| INSTRUCTIONS TO FOLLOW |
Lines that include "computer" make up the answer; copy all of them from the data below.

# # # # # # #

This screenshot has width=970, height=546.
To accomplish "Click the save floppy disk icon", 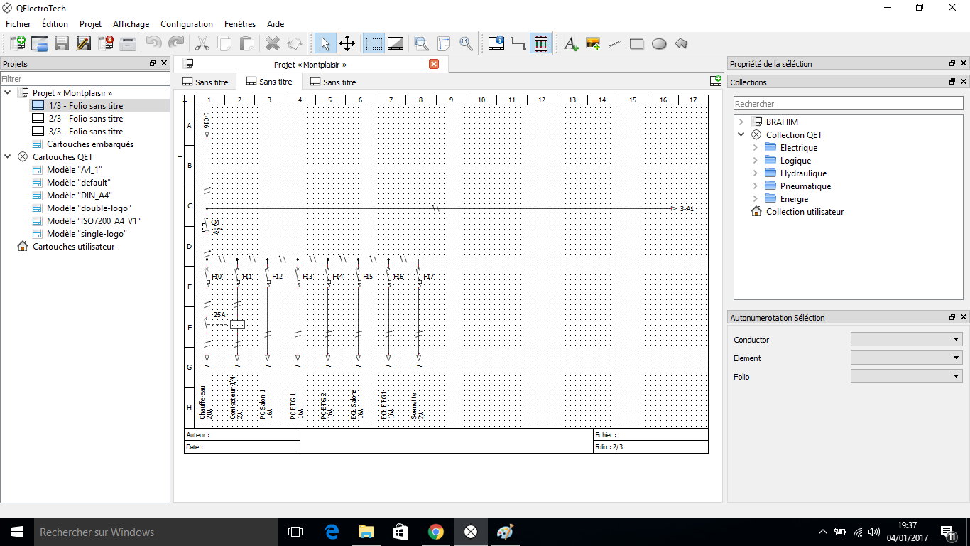I will tap(62, 43).
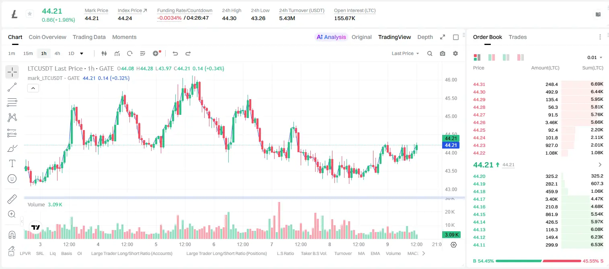This screenshot has width=609, height=269.
Task: Select the Text annotation tool
Action: 12,163
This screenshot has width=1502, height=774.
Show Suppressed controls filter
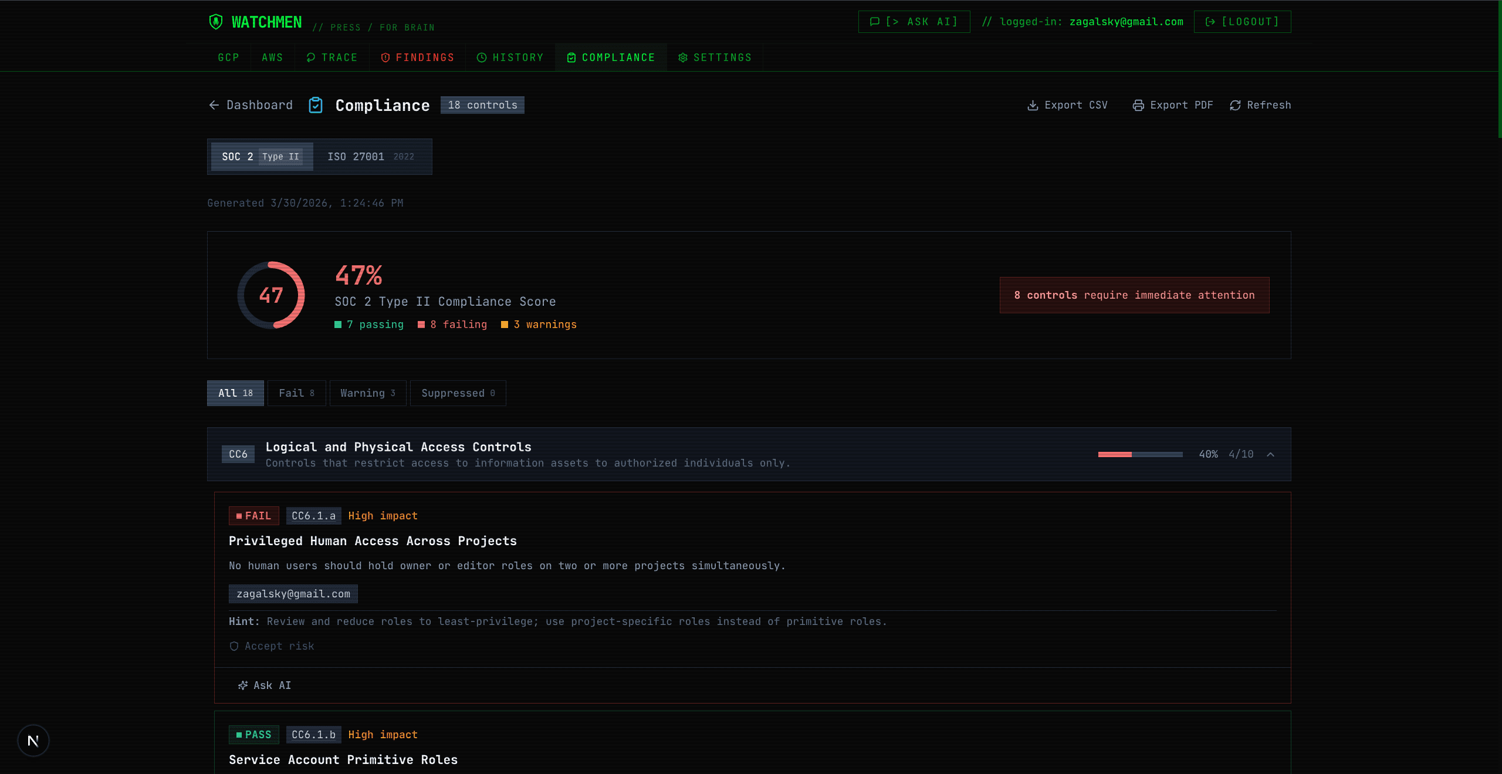tap(458, 393)
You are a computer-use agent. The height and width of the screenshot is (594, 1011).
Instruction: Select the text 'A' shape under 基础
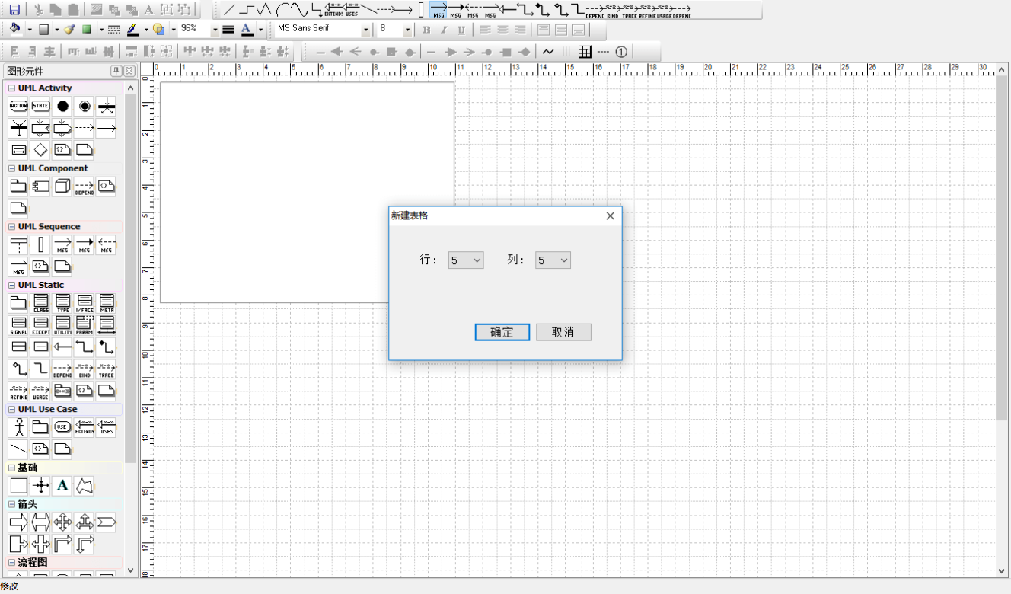click(x=62, y=486)
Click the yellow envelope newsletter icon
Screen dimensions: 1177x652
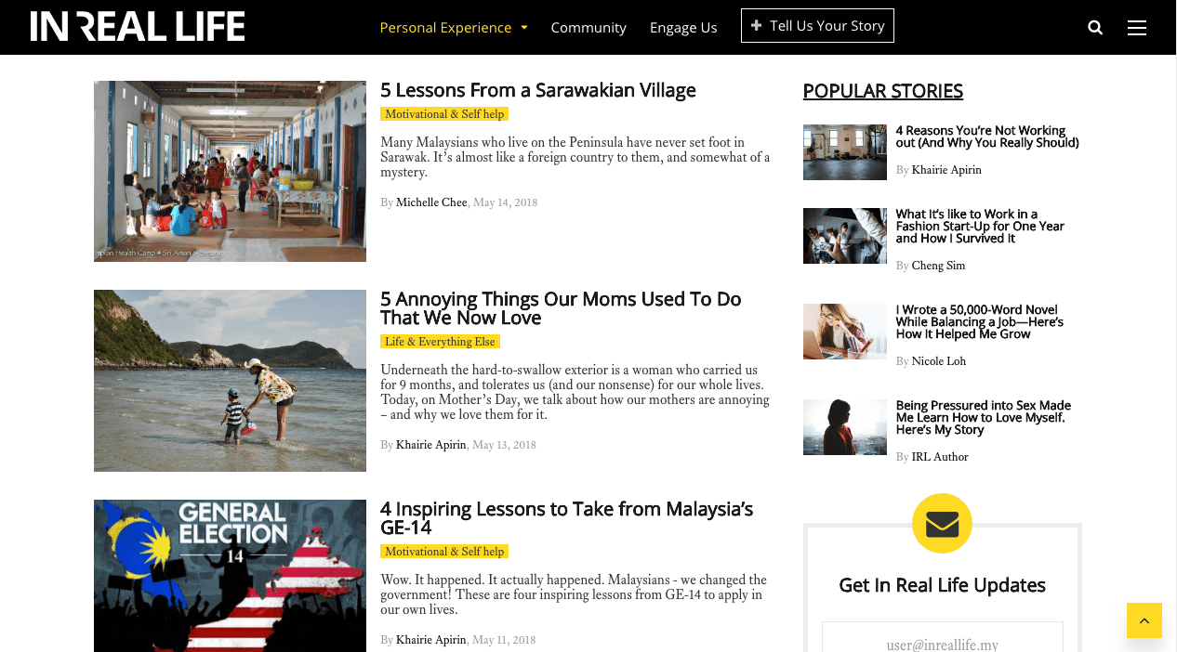tap(942, 524)
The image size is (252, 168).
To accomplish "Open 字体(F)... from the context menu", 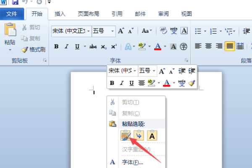I will (x=132, y=162).

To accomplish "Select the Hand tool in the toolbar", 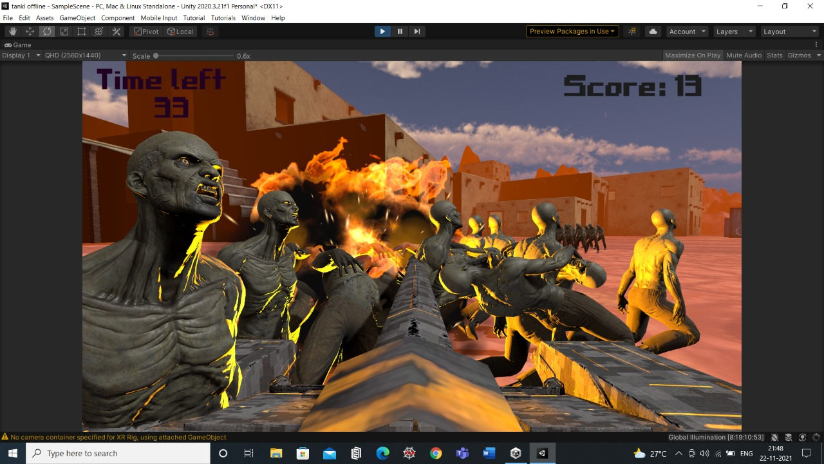I will point(12,31).
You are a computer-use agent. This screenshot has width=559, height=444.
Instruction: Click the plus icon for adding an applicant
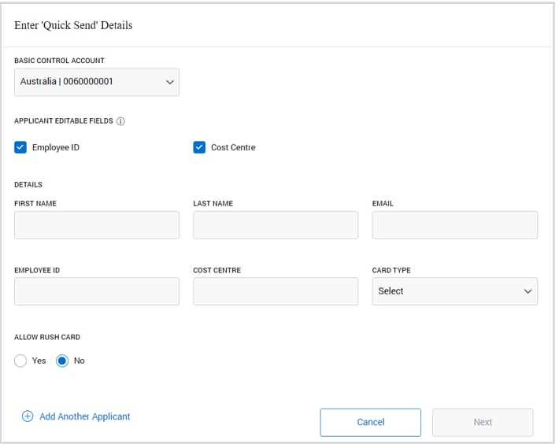(28, 416)
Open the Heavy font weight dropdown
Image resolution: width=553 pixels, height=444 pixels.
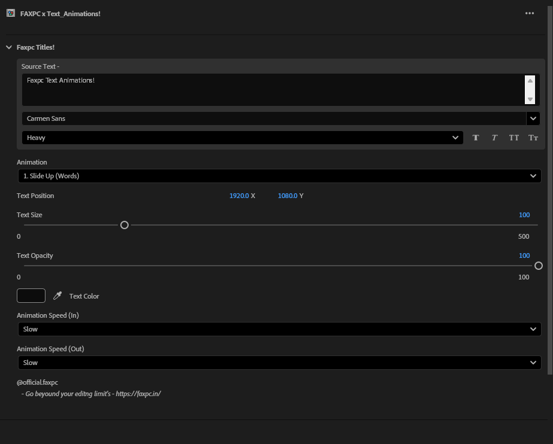[x=242, y=138]
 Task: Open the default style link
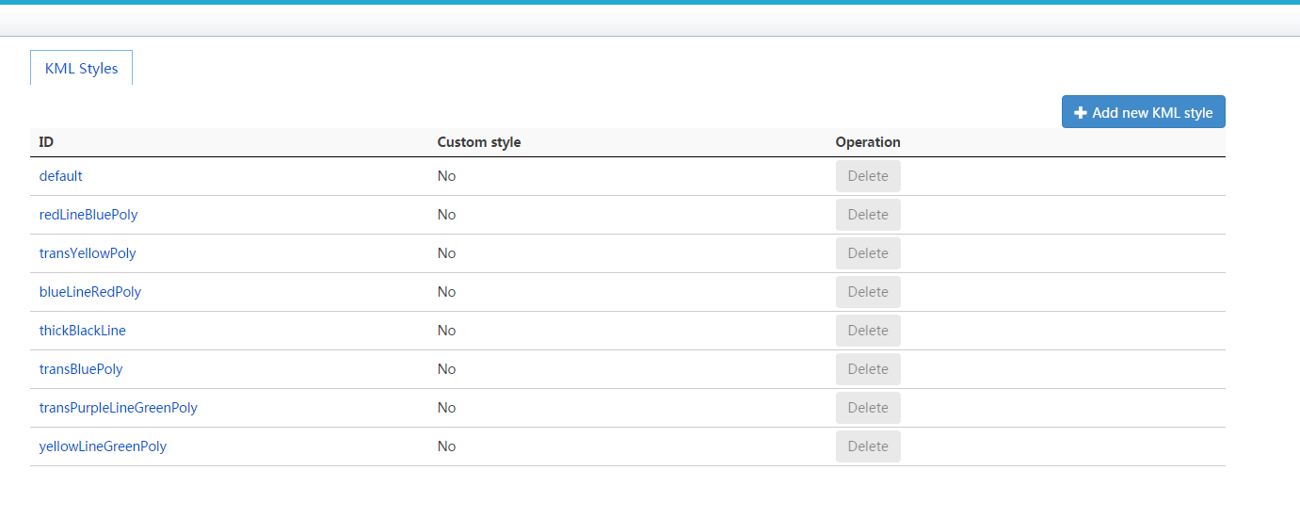click(x=61, y=176)
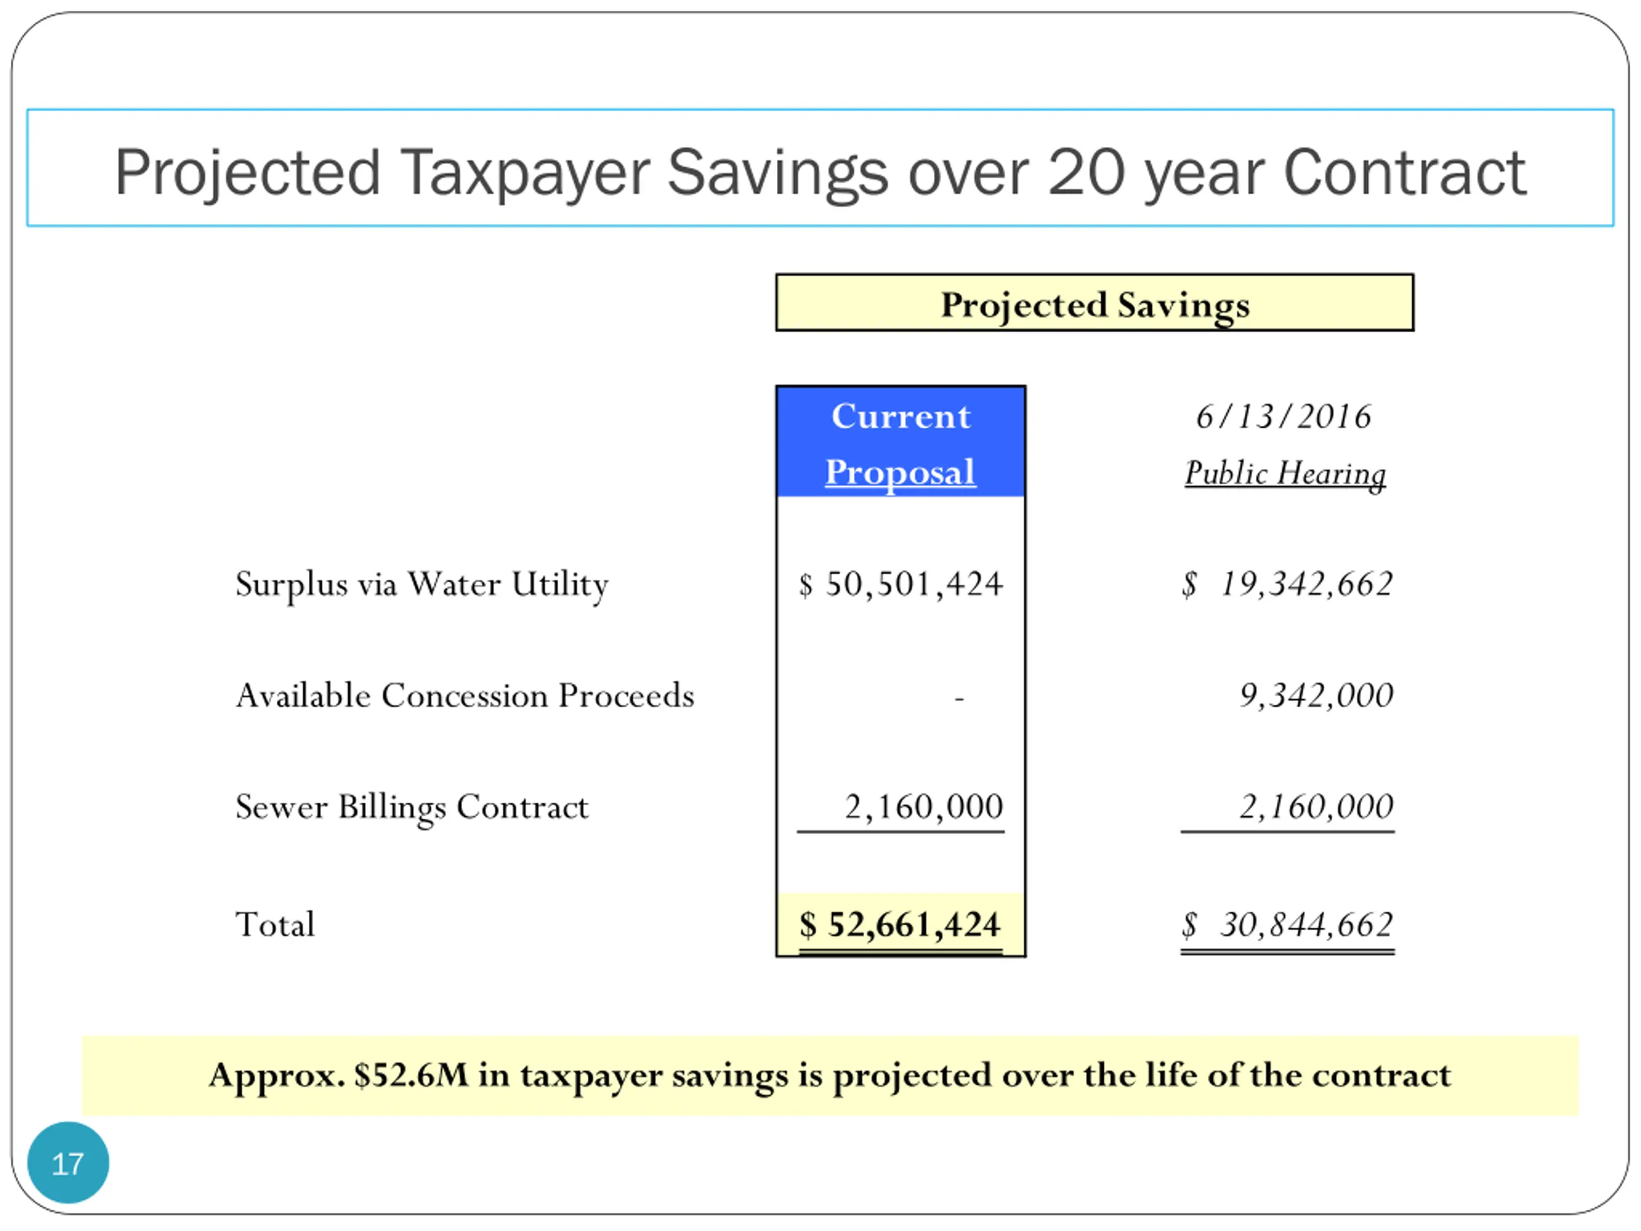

# # # # # # #

| SOLUTION TO THE EXERCISE |
You are a computer-use agent. The height and width of the screenshot is (594, 1011).
You are a computer-use agent. This screenshot has width=559, height=444.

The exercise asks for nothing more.